It happened today - May 28, 2016

A big shout-out to Bluebottle, Mad Dan Eccles, Henry, Min, Grytpype, Dennis Blodnok and the whole crew on the anniversary of the May 28, 1951 launch of the BBC radio comedy The Goon Show featuring Peter Sellers, Spike Milligan and Harry Secombe. And the impeccable upper-crust accent of announcer Wallace Greenslade, trying to keep his poise amid the lunacy.

If you’re familiar with the Goon Show, nothing more need be said. But it will be anyway, including the fact that the legendary “Fifth Beatle,” producer George Michaels, was involved in recording Goon Show records before meeting the Fab Four who were, as boys, all devotees of the show. In fact, he introduced Sellers and the Beatles which is why, among many other things, you can laugh so hard you cry watching Sellers do the lyrics to “A Hard Day’s Night” in overwrought 1950s BBC Shakespeare style.

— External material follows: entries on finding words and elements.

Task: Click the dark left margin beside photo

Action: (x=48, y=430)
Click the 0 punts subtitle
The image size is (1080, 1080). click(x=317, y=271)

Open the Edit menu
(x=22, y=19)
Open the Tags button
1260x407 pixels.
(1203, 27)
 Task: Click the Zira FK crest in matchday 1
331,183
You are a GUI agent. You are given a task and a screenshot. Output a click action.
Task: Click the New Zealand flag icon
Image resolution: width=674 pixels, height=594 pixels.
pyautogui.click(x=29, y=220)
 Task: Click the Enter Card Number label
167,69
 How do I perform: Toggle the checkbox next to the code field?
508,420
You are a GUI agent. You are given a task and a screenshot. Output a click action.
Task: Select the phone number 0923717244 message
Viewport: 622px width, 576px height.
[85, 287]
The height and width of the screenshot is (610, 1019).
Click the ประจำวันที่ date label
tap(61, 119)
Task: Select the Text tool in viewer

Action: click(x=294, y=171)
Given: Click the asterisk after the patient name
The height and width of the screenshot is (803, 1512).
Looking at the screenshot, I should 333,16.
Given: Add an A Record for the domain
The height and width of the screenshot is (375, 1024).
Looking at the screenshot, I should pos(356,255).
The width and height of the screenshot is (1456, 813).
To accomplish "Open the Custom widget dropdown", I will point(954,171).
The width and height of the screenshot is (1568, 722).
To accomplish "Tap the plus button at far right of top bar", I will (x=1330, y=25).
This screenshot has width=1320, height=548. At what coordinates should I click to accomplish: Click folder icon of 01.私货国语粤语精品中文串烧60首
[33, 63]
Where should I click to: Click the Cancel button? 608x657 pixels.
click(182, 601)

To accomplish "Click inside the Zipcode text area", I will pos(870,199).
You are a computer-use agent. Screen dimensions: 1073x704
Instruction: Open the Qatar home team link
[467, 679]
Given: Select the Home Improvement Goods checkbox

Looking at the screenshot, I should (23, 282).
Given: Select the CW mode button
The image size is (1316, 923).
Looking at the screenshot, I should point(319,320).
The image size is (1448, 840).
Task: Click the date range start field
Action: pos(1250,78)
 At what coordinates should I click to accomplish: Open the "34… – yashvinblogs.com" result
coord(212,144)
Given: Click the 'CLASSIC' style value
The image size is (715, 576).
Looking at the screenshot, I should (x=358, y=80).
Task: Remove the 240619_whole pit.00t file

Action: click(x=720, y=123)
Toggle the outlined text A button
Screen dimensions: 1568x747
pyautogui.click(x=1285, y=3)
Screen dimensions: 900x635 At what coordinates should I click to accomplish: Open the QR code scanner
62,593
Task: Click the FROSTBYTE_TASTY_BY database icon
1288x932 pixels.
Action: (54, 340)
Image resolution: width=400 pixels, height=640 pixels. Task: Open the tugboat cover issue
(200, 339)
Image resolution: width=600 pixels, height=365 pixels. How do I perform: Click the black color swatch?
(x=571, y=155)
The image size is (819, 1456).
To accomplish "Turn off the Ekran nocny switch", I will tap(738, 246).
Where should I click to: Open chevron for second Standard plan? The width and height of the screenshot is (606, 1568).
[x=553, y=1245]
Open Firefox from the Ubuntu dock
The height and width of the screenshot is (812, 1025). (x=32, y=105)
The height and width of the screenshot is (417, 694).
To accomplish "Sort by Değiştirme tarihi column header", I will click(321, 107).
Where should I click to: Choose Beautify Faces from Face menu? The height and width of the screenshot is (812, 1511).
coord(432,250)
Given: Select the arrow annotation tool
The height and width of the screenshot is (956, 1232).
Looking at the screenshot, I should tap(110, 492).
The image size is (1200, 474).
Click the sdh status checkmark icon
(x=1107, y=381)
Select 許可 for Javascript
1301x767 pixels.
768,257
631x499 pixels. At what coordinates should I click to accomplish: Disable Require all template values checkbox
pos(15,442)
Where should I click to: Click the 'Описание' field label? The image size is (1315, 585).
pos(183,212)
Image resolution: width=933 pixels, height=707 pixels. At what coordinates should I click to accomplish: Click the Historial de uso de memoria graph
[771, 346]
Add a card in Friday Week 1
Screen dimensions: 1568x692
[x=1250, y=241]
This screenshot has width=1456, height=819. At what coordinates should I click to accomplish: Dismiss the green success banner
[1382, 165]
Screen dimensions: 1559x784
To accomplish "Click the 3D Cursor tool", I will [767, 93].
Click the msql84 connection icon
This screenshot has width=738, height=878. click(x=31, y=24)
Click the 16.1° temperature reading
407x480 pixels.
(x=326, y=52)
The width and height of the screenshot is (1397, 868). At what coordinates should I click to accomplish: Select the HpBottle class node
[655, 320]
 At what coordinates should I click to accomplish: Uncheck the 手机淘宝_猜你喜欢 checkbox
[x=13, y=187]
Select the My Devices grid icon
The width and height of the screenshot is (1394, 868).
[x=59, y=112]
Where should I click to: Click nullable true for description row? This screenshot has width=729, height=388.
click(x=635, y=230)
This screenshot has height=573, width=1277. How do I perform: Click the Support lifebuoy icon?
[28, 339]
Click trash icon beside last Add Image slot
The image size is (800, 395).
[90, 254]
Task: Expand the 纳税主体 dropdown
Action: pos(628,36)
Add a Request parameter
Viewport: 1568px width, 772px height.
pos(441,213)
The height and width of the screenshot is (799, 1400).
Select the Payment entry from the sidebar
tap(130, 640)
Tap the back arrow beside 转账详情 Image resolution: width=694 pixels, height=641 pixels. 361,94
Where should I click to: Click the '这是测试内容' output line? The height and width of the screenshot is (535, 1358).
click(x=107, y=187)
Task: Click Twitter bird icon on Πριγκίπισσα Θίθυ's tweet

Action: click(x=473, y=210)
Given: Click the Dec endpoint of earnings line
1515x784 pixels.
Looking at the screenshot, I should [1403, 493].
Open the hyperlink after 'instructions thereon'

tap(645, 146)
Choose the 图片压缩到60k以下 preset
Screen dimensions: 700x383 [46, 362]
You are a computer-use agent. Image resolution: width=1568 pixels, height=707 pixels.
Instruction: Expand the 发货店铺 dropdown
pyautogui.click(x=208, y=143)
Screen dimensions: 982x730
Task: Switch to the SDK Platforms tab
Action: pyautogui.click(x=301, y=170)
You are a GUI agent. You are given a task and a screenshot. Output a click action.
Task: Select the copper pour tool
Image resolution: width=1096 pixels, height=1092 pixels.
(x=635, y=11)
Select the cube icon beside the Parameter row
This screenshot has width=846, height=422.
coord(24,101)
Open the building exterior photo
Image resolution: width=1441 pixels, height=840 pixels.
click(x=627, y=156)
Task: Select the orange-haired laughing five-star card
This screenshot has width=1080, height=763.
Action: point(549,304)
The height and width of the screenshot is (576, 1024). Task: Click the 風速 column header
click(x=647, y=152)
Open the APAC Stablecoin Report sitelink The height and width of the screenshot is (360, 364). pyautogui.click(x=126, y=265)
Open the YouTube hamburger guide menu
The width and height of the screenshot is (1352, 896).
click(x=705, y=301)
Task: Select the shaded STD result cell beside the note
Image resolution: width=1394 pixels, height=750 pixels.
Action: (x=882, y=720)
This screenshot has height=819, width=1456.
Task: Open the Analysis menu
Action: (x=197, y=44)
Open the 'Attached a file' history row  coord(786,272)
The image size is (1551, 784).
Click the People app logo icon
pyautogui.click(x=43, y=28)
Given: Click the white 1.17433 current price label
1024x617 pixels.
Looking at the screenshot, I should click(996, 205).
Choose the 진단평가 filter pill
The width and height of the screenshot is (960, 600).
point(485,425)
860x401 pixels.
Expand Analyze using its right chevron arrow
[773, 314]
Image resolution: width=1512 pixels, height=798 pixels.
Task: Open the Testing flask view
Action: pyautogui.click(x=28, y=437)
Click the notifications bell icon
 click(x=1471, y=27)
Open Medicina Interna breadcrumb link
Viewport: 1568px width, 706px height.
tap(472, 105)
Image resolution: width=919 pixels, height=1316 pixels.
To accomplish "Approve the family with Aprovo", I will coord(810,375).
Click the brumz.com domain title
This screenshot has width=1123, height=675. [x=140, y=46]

If you’re not familiar with the Goon Show, you really need to listen to it. For nine brilliant years it ruled the airwaves, making household names of the stars, and also of Greenslade (who only got the job because a more senior announcer, Andrew Timothy, felt it would impair his dignity) and musician Ray Ellington, who turned out to have considerable comic genius. And musician Max Geldray who, well, didn’t.

My own parents listened to it while studying in Britain in the 1950s. And when it was brought to Toronto radio in 1972, they started playing it for us, and I was astounded and hooked instantly.

It had the same effect in its original run on the future Monty Python troupe. But IMHO the Goon Show holds up much better than Monty Python despite being decades older.

It’s a technologically different world, of course, where there were no computers and no smart phones and TV was a novelty. But Milligan’s genius as the main writer, and that of all three and the bit players as radio actors, is genuinely immortal, from Sellers’ lecherous and cowardly Major Bloodnok to Milligan’s idiot Eccles to Secombe’s hapless protagonist Ned Seagoon. Sellers could even turn the arch-villain Grytpype’s dry “Please… don’t do that” into a catchphrase, while only Milligan could have created such a name as “Hercules Grytpype-Thynne” and made it work.

The good men do is oft interred with their bones. But in the case of these three, all now passed on to that great studio in the sky, the frequently astonished laughter has never stopped.

If you haven’t listened to the madcap brilliance that invariably followed Greenslade’s staid straight-man “This is the BBC”, you absolutely owe it to yourself. If you have, listen again.